Desde que assumiu, não conseguiu cumprir as metas que propôs: equilíbrio fiscal, superávit comercial e competitividade cambial. É alvo de duras críticas do FMI.
Para angariar votos, em seus últimos discursos acenou com a possibilidade de unificar as múltiplas taxas de câmbio – demanda defendida pelo setor agro. Mas muitos questionam se irá cumprir já que não o fez até o momento.
Javier Milei (La libertad avança)
Suas propostas são de ajuste fiscal, com redução do Estado e corte profundo nos gastos públicos. Entretanto, algumas medidas que propõe são radicais, de difícil implementação e malvistas, como a dolarização da economia e o fim do Banco Central.
Ele destaca o potencial do agro no país e a necessidade de reformas para o setor ganhar competitividade e atender à demanda crescente do mercado.
Para isso, fala em eliminar as retenciones, remoção de cotas e tarifas no comércio internacional e eliminação das tarifas de importação de insumos. Propõe também a liberação de aquisição de terras por estrangeiros.
Virada de mesa
Logo após o fim do primeiro turno, a terceira colocada, Patricia Bullrich, declarou apoio a Milei e enfatizou que o momento não é de neutralidade. Outros partidos de sua coligação romperam com a aliança por preferirem a neutralidade.
O setor agro tenta não tomar lado, mas podemos dizer que as propostas de Milei estão mais alinhadas com as necessidades do campo e do país, ainda que incluam medidas no mínimo duvidosas que botam em cheque todo o seu plano de governo.
Já Massa, em discursos, fala em mudança, mas não convence, uma vez que seu partido e ele mesmo já tiveram essa chance.
Martín Caparrós, jornalista e escritor, explicou o seu país: “Se você sai da Argentina por vinte dias, quando volta, mudou tudo. E quando você sai por vinte anos, quando volta, não mudou nada”
Quem sair vencedor terá um caminho árduo pelos próximos 4 anos. A Argentina precisa de uma virada de mesa, mas a sua economia anda sem saúde para isso. O remédio requer tempo, porém ninguém aguenta mais esperar.
O novo presidente terá dificuldades para implementar suas políticas. As reformas necessárias deverão ser costuradas em meio ao aumento da polarização política e/ou com alianças frágeis, e nenhum dos candidatos parece ter capital político o bastante. Seja quem for o eleito, haverá uma grande rejeição.

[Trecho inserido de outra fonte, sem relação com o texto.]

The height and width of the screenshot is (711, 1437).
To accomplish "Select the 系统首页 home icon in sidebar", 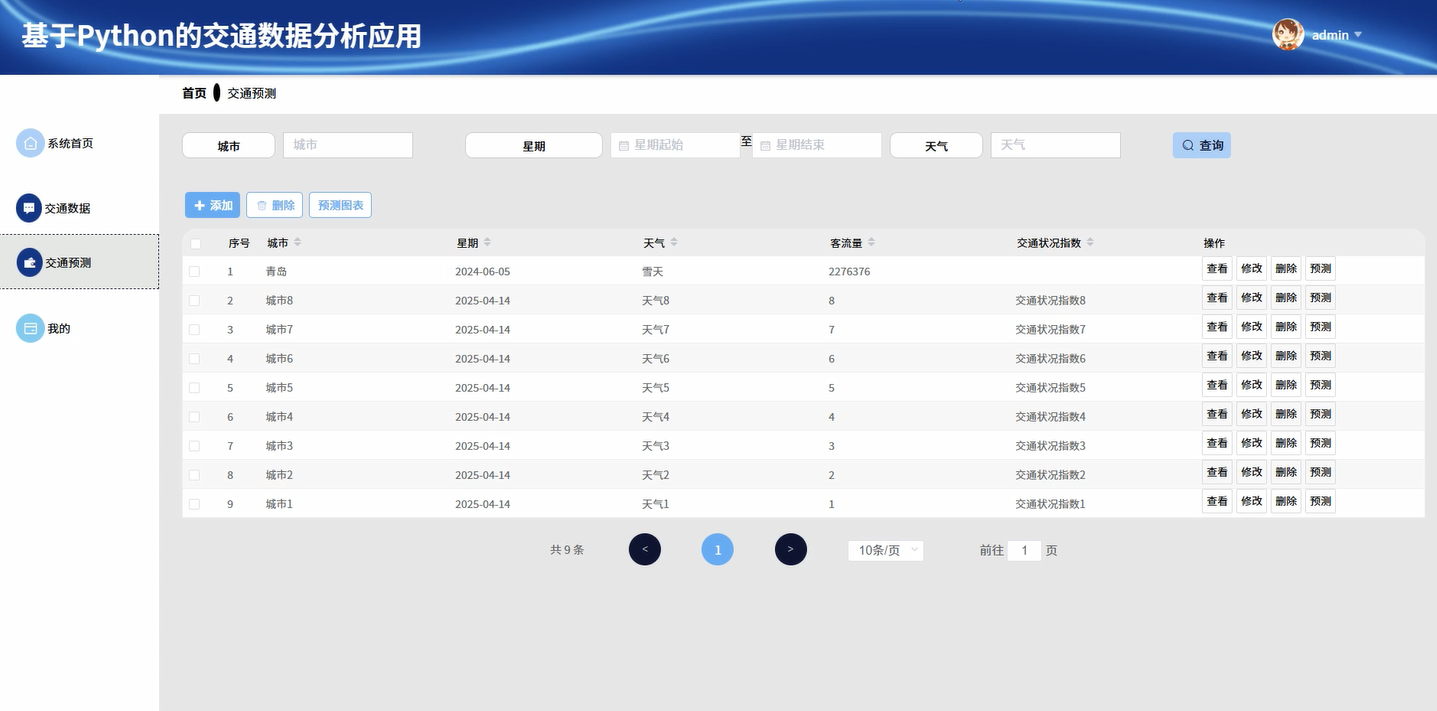I will coord(28,143).
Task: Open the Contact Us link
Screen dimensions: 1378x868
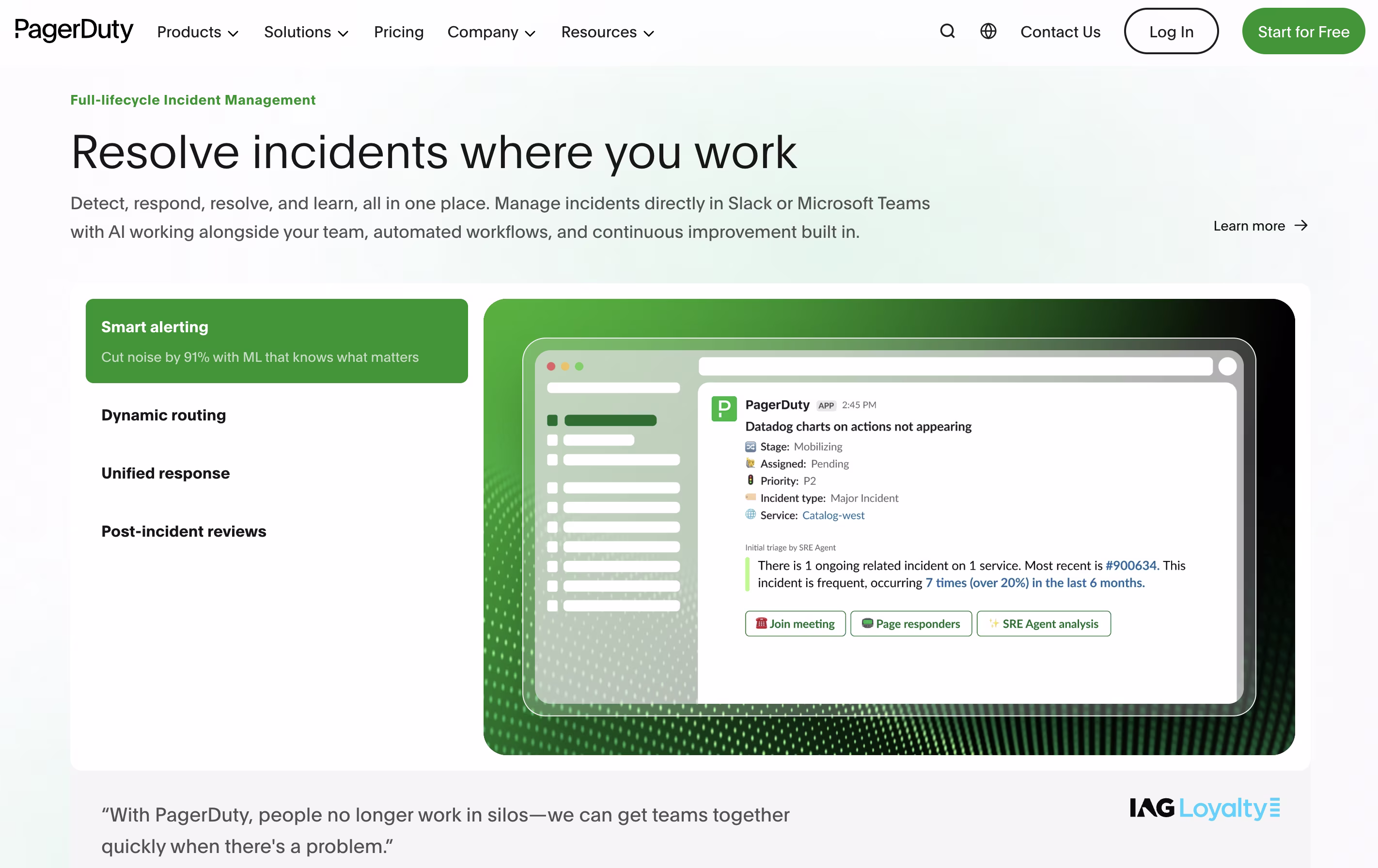Action: point(1060,32)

No curto prazo, a expectativa de piora da situação econômica e fiscal deverá agravar o descontentamento da sociedade. E se faz imprescindível que chova, que a safra seja boa e que volte a entrada dos dólares na economia após duas temporadas de quebra para não haver uma piora ainda maior.

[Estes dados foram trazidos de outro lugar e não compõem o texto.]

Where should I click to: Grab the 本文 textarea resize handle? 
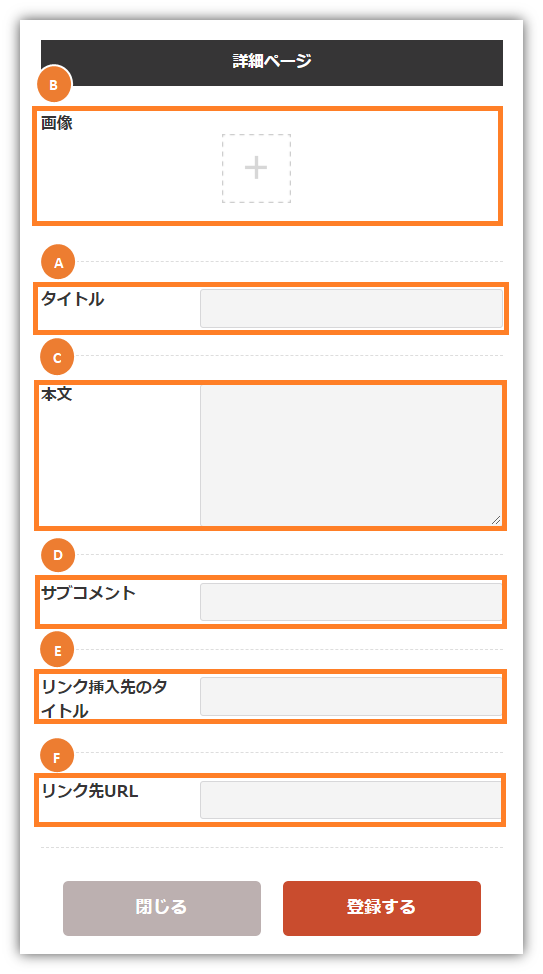point(496,520)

Em poucas palavras, Martín Caparrós, jornalista e escritor, explicou o seu país: “Se você sai da Argentina por vinte dias, quando volta, mudou tudo. E quando você sai por vinte anos, quando volta, não mudou nada”.
Isso ilustra o quão imprescindível é para uma nação ter um plano de Estado e não de governo. A Argentina dá sinais claros de que não suporta mais a continuidade do que vem sendo proposto há mais de duas décadas.
Rodrigo Cruz é analista de mercado da Agroconsult.